Ukraine crisis: G7 'to intensify Russia sanctions'

Natalia Antelava in Donetsk says she saw evidence that some armed men in Sloviansk were from Russia

The G7 group of economic powers has agreed to intensify sanctions on Russia over its actions in Ukraine.

A G7 statement gave no detail of the sanctions, but US officials said they could announce measures by Monday.

The West accuses Russia of leading a secession rebellion in Ukraine's east, months after it annexed Crimea. Moscow denies the allegations.

Meanwhile, negotiators are trying to secure the release of international observers seized by pro-Russia gunmen.

Forces in the city of Sloviansk are still holding the eight European military observers and several Ukrainian army personnel who they seized on Friday and accuse of espionage.

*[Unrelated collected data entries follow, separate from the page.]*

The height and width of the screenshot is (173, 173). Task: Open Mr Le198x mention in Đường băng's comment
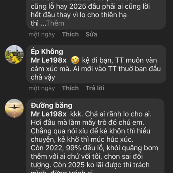(48, 114)
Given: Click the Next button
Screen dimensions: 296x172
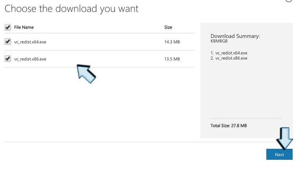Looking at the screenshot, I should click(279, 154).
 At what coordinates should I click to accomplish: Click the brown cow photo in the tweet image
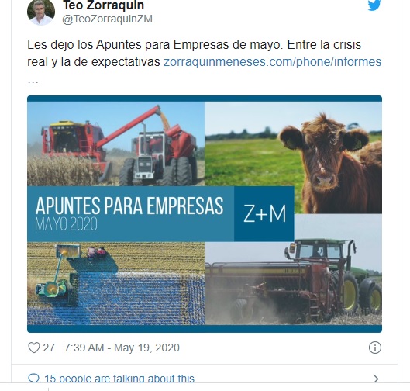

A pro-Russian activist guards outside a barricade in Donetsk, eastern Ukraine. Photo: 25 April 2014 Pro-Russian armed men have seized a number of government buildings in eastern Ukraine
Ukrainian policeman and soldiers in a tank guard at a checkpoint near the eastern city of Sloviansk. Photo: 25 April 2014 Ukraine says its soldiers have now erected checkpoints around the eastern city of Sloviansk

The observers were taking part in a mission linked to the Organisation for Security and Co-operation in Europe (OSCE).

Jets 'violated air space'

Rebel militia continue to occupy official buildings in a dozen eastern cities, defying the government in Kiev.

Analysis

It's all reminiscent of a game of poker, with Moscow intent on raising the stakes and G7 leaders forced to match the Russians step-for-step.

The G7 statement is unequivocal - it blames Russia for failing to implement the Geneva accord that offered a diplomatic path out of this crisis. Accordingly, Moscow has now been hit with more Western economic sanctions, the details to be revealed in a matter of days. The G7 is still holding in reserve broader sanctions against the Russian banking or financial sectors. That would be a last-ditch threat to try to avert further military action against Ukraine.

But with Russian aircraft flying into Ukrainian air-space and Russian ground exercises under way there is an ever present danger of this crisis escalating out of control. Moscow will now be weighing up the likely cost of sanctions, set against the central importance of its strategic interests in Ukraine.

Russia has tens of thousands of troops deployed along its side of the border with Ukraine and has said it would act if its interests were threatened.

The US accused Russian jets of violating Ukraine's airspace on Friday in a further sign of escalation.

Pentagon spokesman Col Steven Warren said Russian aircraft had entered Ukrainian airspace several times in the past 24 hours.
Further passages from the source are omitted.